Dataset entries
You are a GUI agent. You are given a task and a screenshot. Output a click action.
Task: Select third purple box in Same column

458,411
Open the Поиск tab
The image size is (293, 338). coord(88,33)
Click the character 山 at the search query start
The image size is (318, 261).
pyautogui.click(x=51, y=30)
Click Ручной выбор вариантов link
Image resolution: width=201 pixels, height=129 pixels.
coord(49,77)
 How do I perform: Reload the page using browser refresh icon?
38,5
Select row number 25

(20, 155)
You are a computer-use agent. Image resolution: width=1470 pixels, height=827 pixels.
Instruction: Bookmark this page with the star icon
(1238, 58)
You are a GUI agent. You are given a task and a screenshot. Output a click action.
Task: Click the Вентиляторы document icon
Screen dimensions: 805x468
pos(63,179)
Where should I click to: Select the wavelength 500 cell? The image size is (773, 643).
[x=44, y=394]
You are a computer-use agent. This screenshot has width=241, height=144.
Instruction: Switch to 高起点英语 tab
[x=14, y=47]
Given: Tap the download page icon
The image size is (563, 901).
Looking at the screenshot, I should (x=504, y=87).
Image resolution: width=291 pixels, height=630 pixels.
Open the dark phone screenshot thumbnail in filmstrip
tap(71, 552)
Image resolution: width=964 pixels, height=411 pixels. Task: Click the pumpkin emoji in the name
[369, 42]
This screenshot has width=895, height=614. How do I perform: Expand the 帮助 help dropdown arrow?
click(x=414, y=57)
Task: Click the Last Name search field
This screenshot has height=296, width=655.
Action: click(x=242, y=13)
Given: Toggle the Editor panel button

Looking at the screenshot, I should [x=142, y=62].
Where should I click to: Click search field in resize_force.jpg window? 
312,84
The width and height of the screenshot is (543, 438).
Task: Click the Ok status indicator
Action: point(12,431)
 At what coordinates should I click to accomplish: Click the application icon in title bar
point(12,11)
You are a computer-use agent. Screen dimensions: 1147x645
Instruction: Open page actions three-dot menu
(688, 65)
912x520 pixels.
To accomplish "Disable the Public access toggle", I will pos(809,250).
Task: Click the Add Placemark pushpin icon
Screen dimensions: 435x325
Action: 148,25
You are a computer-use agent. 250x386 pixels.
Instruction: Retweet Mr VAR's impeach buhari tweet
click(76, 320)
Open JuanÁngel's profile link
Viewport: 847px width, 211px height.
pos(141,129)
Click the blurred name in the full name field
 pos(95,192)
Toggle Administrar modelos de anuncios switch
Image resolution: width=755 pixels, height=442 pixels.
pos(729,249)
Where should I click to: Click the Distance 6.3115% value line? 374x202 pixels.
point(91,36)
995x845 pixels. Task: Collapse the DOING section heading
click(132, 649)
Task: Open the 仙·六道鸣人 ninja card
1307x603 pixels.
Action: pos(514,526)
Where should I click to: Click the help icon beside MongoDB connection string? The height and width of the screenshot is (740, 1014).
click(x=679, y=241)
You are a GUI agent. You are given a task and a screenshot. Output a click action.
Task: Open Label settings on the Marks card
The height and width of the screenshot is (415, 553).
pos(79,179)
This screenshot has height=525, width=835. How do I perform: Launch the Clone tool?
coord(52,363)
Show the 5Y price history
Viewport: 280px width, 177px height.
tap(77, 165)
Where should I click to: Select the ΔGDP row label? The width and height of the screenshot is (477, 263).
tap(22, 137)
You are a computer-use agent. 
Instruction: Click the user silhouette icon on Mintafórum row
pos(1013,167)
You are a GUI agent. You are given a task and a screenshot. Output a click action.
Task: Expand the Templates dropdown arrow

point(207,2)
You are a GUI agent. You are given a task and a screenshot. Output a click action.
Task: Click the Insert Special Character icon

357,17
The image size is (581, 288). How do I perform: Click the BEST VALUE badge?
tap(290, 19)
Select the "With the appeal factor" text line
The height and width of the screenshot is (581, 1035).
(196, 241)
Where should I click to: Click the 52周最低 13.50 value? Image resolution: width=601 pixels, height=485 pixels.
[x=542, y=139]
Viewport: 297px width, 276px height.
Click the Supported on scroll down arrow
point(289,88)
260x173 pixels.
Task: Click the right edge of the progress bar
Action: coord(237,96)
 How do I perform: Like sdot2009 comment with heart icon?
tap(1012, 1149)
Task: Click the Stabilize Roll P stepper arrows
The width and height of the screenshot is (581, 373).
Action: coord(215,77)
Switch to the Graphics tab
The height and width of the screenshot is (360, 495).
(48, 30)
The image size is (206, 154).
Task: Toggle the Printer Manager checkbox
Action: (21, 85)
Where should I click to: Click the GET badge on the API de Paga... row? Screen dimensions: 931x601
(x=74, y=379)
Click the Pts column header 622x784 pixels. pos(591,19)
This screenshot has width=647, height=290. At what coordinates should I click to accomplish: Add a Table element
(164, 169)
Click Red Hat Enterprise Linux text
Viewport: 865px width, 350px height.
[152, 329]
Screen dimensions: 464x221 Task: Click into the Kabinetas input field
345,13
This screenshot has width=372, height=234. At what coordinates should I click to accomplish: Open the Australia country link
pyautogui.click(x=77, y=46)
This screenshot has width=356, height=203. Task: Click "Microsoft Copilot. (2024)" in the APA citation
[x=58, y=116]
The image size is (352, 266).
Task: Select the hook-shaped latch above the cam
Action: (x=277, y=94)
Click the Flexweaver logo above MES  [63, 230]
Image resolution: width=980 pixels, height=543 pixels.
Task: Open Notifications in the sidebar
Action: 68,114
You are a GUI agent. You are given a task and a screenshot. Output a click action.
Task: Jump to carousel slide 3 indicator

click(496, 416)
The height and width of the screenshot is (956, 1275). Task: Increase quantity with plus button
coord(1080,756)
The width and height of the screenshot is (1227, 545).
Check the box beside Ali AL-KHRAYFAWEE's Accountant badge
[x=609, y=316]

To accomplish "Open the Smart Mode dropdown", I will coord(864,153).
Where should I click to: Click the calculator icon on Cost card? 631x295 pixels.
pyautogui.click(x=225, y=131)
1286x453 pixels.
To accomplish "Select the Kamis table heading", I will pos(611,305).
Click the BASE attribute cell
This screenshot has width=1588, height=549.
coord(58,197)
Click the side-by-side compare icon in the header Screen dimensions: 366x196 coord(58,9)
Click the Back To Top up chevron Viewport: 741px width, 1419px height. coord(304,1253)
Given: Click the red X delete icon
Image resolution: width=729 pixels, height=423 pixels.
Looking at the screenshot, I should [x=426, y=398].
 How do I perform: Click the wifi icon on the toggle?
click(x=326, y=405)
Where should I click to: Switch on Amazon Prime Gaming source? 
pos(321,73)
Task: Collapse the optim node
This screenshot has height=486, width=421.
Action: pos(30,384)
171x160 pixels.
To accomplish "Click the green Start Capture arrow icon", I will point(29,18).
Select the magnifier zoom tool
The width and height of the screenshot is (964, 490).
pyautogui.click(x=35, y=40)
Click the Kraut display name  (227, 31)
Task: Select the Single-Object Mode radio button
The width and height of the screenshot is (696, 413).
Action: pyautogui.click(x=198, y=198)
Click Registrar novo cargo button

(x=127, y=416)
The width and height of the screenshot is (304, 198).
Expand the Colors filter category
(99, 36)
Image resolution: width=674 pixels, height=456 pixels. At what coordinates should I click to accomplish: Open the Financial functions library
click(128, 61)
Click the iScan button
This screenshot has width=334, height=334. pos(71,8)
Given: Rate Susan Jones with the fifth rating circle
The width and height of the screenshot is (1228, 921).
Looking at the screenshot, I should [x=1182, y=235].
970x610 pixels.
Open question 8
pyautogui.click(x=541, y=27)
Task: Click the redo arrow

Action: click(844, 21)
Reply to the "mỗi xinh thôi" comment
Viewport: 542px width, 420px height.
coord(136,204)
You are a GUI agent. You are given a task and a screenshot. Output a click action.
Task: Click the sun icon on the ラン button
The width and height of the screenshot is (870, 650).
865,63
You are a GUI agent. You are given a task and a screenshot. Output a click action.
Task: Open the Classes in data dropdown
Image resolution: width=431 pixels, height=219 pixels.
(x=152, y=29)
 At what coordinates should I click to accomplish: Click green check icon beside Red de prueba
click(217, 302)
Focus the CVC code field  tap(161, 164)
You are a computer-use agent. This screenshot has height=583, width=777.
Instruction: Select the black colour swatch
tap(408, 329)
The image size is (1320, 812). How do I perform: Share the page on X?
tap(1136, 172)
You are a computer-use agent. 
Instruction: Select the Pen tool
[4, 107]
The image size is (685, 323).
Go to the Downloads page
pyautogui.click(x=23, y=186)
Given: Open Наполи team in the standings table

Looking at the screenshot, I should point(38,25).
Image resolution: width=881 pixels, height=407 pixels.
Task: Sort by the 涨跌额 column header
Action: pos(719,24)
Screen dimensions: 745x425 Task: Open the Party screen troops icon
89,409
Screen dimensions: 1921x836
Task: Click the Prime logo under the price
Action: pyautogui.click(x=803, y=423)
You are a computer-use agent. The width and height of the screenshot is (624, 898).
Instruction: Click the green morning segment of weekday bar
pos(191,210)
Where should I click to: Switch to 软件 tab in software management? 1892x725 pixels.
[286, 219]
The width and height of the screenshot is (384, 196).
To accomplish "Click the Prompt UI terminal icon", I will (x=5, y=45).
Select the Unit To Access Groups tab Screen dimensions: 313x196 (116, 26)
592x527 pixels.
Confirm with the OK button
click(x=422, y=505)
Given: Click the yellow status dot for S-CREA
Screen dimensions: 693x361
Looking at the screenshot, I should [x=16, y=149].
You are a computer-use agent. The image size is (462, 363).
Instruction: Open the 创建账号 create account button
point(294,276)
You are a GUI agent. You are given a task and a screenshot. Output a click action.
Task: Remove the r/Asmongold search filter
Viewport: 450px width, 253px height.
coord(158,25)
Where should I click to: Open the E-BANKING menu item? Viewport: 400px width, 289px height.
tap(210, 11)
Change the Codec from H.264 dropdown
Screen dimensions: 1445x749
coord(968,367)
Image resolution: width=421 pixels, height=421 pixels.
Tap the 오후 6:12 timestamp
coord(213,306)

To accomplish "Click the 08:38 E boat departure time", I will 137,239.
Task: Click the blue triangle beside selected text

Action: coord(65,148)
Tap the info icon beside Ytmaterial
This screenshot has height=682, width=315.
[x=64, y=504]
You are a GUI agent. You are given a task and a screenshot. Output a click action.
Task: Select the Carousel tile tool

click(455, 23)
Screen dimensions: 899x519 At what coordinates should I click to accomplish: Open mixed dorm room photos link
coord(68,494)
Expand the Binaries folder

● Problem to solve: Output the lines above exactly, but only those between the line holding "Click the Supported on scroll down arrow" and the line holding "Task: Click the Stabilize", inclusive.

● Your solution:
Click the Supported on scroll down arrow
point(289,88)
260x173 pixels.
Task: Click the right edge of the progress bar
Action: coord(237,96)
 How do I perform: Like sdot2009 comment with heart icon?
tap(1012, 1149)
Task: Click the Stabilize Roll P stepper arrows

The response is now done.